→ **WORK REQUEST**: Locate all lines in the data below that hold "badge" and show them.

→ **TASK DATA**:
+++

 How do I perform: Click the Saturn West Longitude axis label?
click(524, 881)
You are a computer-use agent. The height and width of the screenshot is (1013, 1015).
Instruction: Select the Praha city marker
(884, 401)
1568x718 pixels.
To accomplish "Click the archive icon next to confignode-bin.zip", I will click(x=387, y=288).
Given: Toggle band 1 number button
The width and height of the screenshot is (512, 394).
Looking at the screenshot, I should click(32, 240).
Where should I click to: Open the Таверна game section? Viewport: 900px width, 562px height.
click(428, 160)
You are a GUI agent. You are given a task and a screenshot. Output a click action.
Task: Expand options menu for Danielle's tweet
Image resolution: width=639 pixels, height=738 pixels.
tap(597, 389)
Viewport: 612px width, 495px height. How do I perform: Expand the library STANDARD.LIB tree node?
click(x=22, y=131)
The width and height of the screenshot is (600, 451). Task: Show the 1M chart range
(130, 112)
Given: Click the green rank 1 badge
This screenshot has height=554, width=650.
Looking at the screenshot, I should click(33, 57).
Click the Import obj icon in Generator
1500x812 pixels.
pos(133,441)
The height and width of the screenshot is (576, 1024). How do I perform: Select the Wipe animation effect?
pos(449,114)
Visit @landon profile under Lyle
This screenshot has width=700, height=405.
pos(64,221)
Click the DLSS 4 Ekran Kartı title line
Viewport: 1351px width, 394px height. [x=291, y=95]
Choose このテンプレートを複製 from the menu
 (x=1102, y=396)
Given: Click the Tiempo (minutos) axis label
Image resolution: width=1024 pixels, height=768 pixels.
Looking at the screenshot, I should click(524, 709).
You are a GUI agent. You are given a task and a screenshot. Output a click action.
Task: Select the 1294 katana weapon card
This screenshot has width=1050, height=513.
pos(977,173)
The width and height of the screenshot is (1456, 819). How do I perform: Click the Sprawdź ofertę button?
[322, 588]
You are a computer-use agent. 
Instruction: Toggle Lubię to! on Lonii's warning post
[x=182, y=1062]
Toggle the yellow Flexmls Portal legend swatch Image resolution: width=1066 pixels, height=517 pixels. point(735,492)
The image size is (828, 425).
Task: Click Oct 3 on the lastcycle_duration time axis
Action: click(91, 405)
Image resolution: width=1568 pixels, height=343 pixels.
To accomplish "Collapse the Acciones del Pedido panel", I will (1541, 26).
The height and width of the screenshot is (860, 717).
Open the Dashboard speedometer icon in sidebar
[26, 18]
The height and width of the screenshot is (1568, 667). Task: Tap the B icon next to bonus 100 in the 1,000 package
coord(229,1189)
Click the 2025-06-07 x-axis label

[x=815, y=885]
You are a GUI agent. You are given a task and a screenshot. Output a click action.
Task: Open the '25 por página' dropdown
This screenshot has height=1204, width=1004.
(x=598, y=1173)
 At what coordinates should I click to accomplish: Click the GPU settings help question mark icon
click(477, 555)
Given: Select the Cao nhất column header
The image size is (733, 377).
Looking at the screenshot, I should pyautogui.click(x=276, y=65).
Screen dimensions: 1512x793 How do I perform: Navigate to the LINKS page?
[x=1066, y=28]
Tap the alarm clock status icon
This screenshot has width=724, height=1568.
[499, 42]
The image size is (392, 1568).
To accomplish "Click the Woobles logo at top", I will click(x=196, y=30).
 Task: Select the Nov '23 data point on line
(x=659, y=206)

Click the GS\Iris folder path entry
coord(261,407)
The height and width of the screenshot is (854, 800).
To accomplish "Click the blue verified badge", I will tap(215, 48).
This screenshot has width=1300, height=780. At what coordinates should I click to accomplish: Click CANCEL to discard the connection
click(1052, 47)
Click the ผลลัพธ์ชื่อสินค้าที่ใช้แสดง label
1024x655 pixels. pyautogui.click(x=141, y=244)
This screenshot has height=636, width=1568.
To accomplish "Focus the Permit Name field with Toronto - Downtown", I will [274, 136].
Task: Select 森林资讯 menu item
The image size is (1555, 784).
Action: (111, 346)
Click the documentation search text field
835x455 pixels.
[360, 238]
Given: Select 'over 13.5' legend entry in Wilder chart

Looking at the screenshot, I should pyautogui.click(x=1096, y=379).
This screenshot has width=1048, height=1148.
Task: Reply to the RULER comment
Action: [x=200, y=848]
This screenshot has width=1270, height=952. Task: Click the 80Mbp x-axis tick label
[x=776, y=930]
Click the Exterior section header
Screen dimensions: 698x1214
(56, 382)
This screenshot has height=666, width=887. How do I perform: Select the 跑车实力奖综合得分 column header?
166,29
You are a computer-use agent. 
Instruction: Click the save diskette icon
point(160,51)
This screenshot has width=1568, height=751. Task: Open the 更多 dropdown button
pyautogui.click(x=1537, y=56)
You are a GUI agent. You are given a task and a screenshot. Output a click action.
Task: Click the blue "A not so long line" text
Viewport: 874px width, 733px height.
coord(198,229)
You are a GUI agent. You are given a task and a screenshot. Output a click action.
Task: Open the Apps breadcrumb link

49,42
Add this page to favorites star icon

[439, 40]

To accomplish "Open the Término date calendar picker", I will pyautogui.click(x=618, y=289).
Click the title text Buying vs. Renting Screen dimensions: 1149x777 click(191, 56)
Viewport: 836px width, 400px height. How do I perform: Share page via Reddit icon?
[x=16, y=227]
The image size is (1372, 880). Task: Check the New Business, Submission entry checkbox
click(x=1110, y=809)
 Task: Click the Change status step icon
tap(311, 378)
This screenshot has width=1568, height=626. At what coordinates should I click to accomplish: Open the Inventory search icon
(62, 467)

+++

→ **COMPLETED TASK**:
Given: Click the green rank 1 badge
To accomplish "Click the blue verified badge", I will tap(215, 48).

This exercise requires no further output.